The scoring rubric and precise definitions for each metric are specified in the evaluator's system prompt shown below. Refer to the system prompt for full descriptions and guidance used by the judge model.
Returns: Dictionary with a top-level "score" and clarity sub-metrics
Scoring Weights¶
| Metric | Weight |
|---|---|
| language_match | 40% |
| clarity | 25% |
| terminology | 15% |
| structure | 15% |
| appropriateness | 5% |
User Prompt Template¶
Template used to construct the user-side prompt for judging.
Inputs (Context):
- Patient Profile:
{profile}
- Messages:
{messages}
Evaluation Context:
- Question (English summary): {question}
- Risk Level: {risk_level}
- Target Language: {target_language}
Evaluation Criteria:
- Guidance (Do/Don'ts):
{evaluator_notes}
Judged Target (Answer Text):
{answer_text}
Instructions: Evaluate ONLY the Judged Target for clarity in the Target Language. Apply Guidance as expectations.
System Prompt¶
Full evaluator instructions and metric definitions used by the judge.

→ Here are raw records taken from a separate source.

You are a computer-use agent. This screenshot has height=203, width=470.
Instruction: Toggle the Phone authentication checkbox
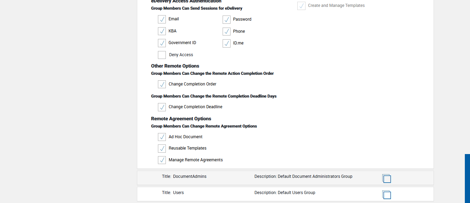[226, 32]
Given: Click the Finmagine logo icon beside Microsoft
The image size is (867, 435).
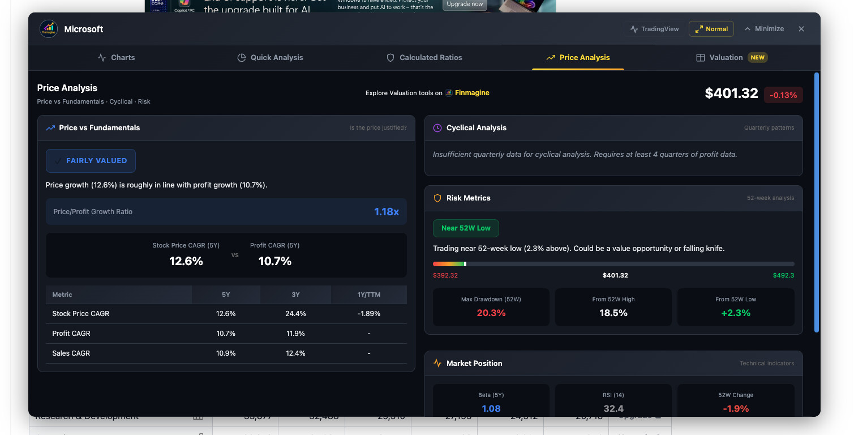Looking at the screenshot, I should [x=49, y=29].
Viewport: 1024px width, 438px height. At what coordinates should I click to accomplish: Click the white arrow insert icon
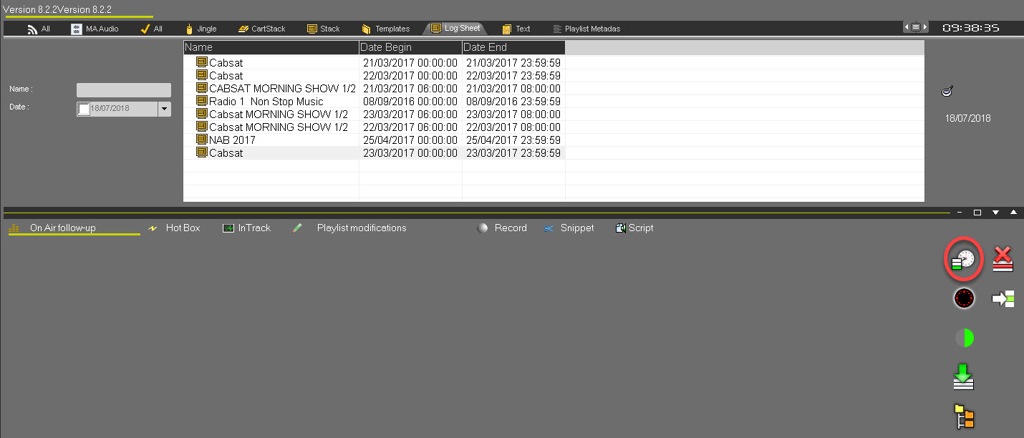coord(1003,298)
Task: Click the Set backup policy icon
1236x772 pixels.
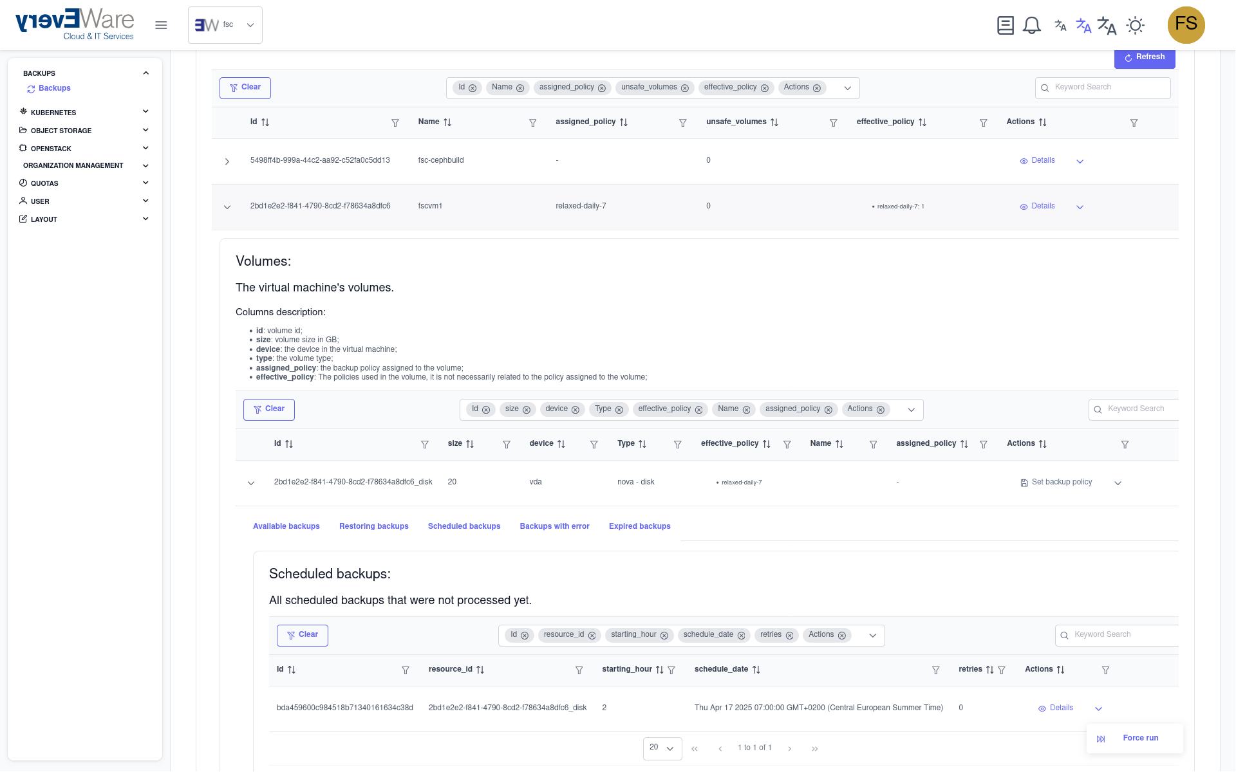Action: coord(1024,483)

You are an expert evaluator of language clarity. Evaluate ONLY the Answer Text against clarity-related metrics.
User prompt will include:
- Inputs (context): Profile, Messages
- Evaluation Context: Question (English, optional), Risk Level (optional), Target Language
- Evaluation Criteria: Guidance (Do/Don'ts)

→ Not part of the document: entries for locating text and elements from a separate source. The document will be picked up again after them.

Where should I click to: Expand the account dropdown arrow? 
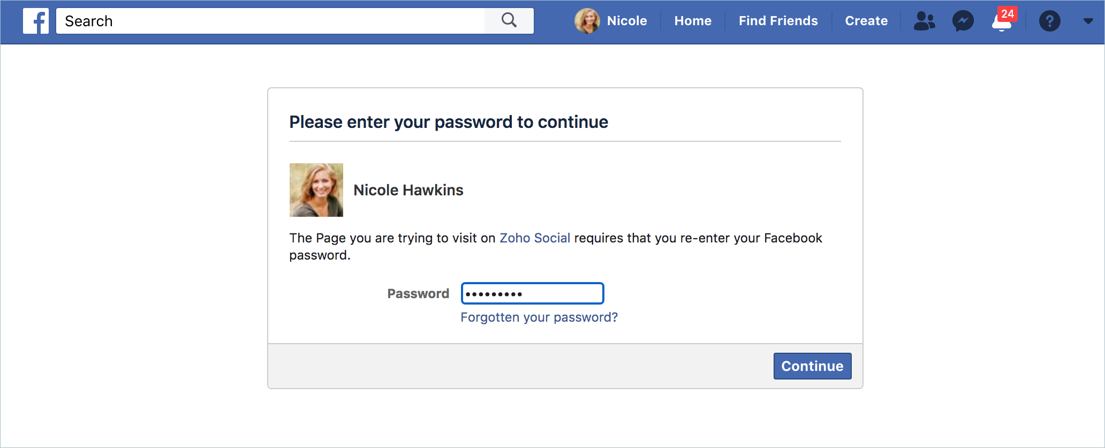tap(1088, 21)
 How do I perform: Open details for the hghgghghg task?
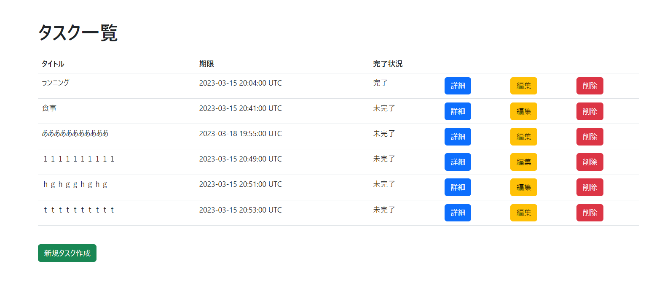point(458,187)
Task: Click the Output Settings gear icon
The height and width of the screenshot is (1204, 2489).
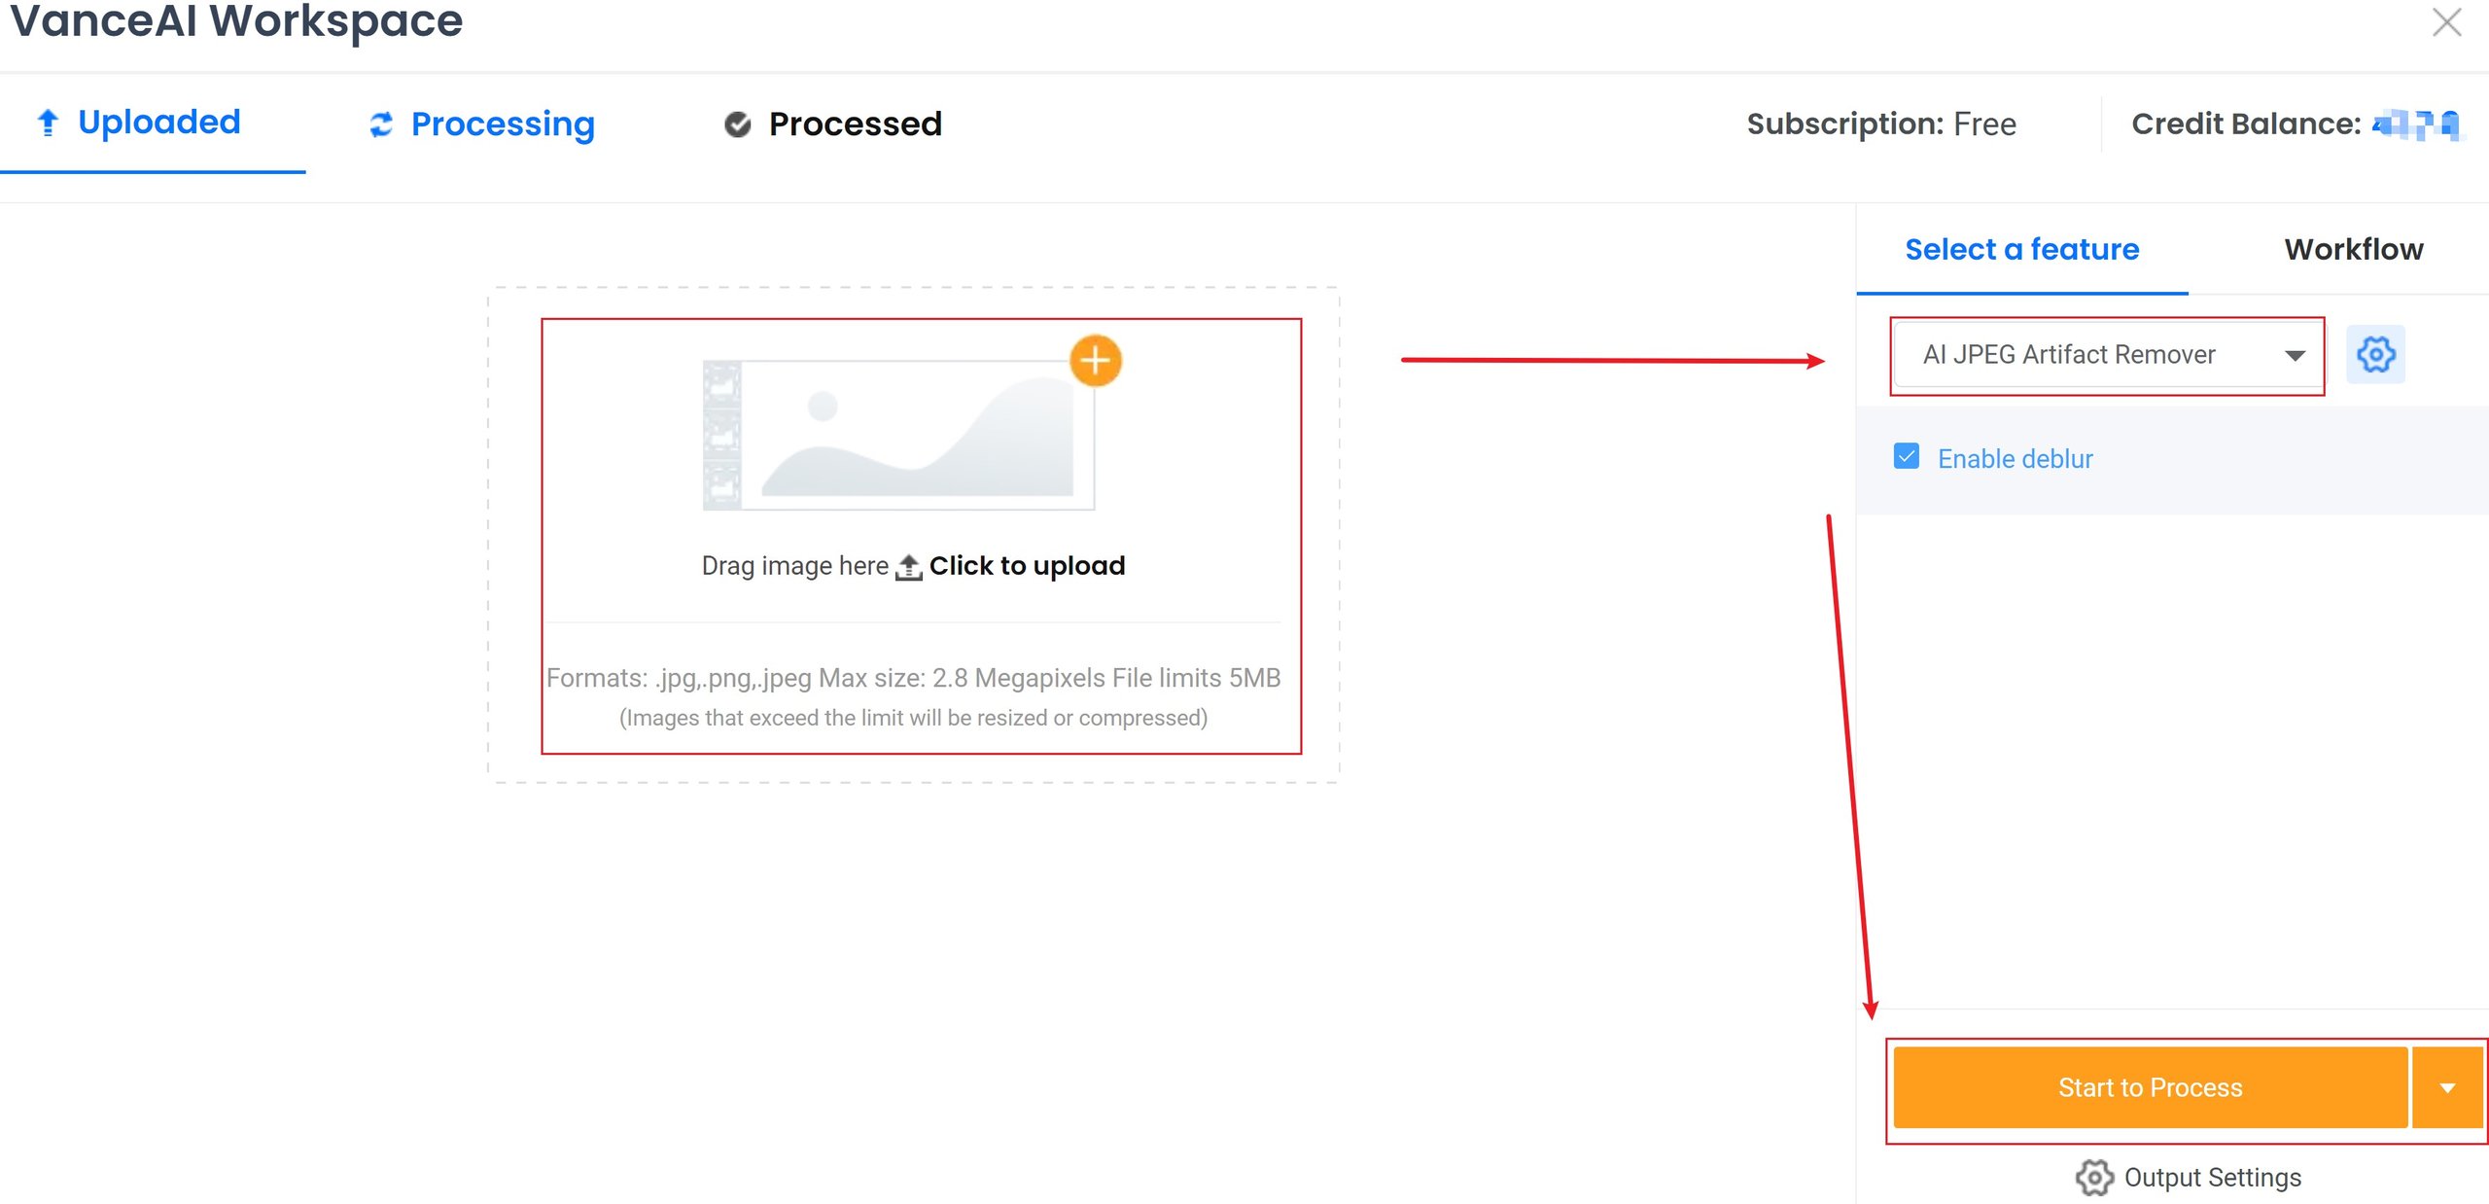Action: click(2093, 1177)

- Judged Target: Answer Text (extracted from the AI Response)
Return JSON only, integers 0–100 for each metric plus ONE overall justification string. All keys REQUIRED:
{
"language_match": 100,
"clarity": 85,
"terminology": 90,
"structure": 88,
"appropriateness": 92,
"overall_justification": "2–5 sentences explaining your judgment across clarity-related criteria. Refer to the Answer Text only."
}
Audience Context:
- they live in rural areas of their region
- they have low literacy level
- They use metric units and °C and they do not have access to weighing scales, thermometers, BP apparatus, etc.
Definitions:
- language_match: **CRITICAL** - The response MUST be in the specified Target Language. If the response is in the wrong language (e.g., English when Target Language is Nepali/Hindi/Urdu/etc.), this MUST be 0. Only give 100 if the entire response is in the correct Target Language. This is a binary check: 0 for wrong language, 100 for correct language.

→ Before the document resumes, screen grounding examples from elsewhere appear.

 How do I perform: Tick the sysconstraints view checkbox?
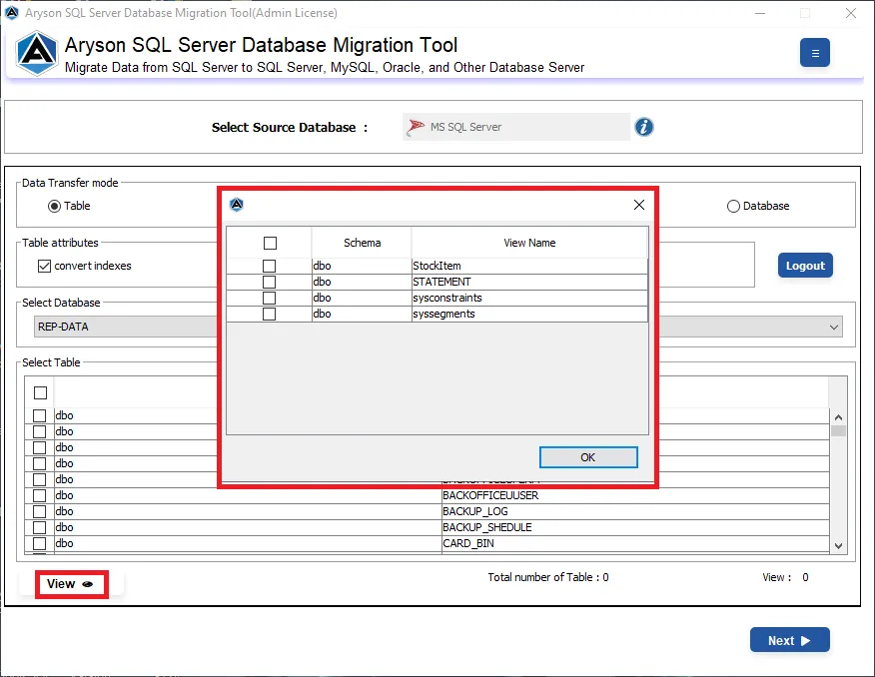(269, 298)
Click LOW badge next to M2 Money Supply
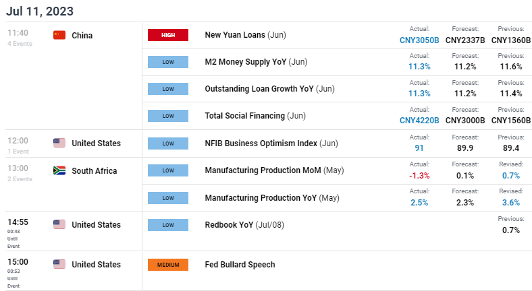532x291 pixels. point(168,62)
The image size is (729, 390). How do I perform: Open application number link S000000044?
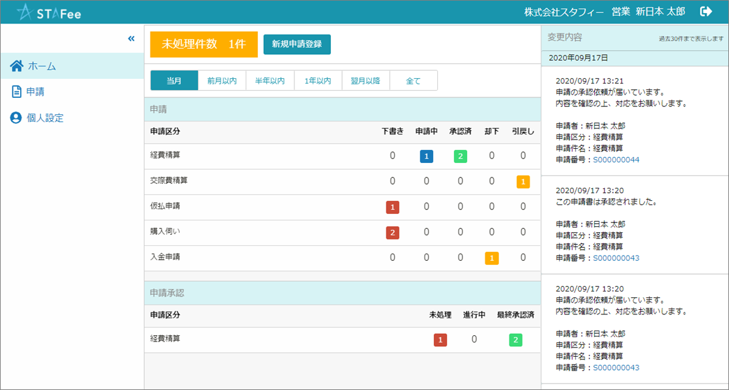(x=616, y=160)
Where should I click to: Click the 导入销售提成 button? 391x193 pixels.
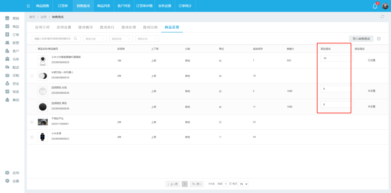(x=361, y=39)
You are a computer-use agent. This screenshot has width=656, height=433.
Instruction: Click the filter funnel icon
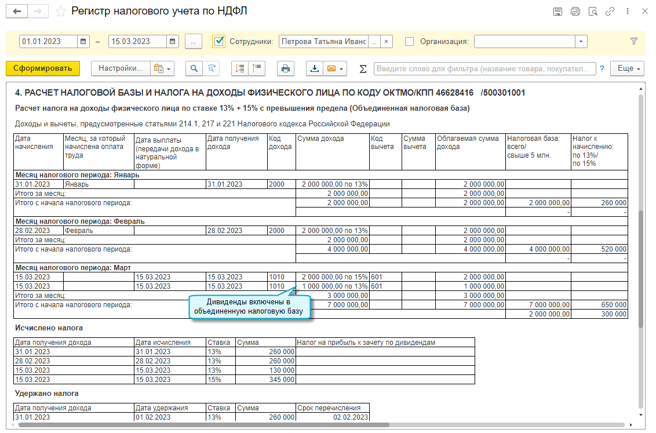633,42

- clarity: Clear, accessible language for the target audience (within the Target Language). **REWARD**: Natural, conversational language that flows smoothly. **PENALIZE**: Overly formal or academic language; excessive technical jargon.
- terminology: Appropriate (very limited) medical terminology with necessary explanations. Food and drug and other recommendations have been translated to fit their region and context. PENALIZE: technical drug names without common names, specific medical measurements, instructions requiring medical equipment, overly complex medical terms with out explanations, or that were not needed.
- structure: Logical organization that aids understanding through natural flow. **PENALIZE HEAVILY** (reduce by 30-50 points): Meta-headers or structural annotations ("Scoped question:", "Short answer:", "What to do now:", "Key points:", "*Hi Emma,* Here are...", "Simple care at home:", labeling bullets with explicit categories); excessive inline citations that interrupt reading ("(source below)" repeated 5+ times). **REWARD HIGHLY** (give 90-100): Natural conversational flow that jumps straight to helping; smooth transitions; uses formatting (bullets, bold, spacing) for visual clarity without announcing structure; minimal citation interruptions.
- appropriateness: Cultural appropriateness for the user (customs, context, beliefs).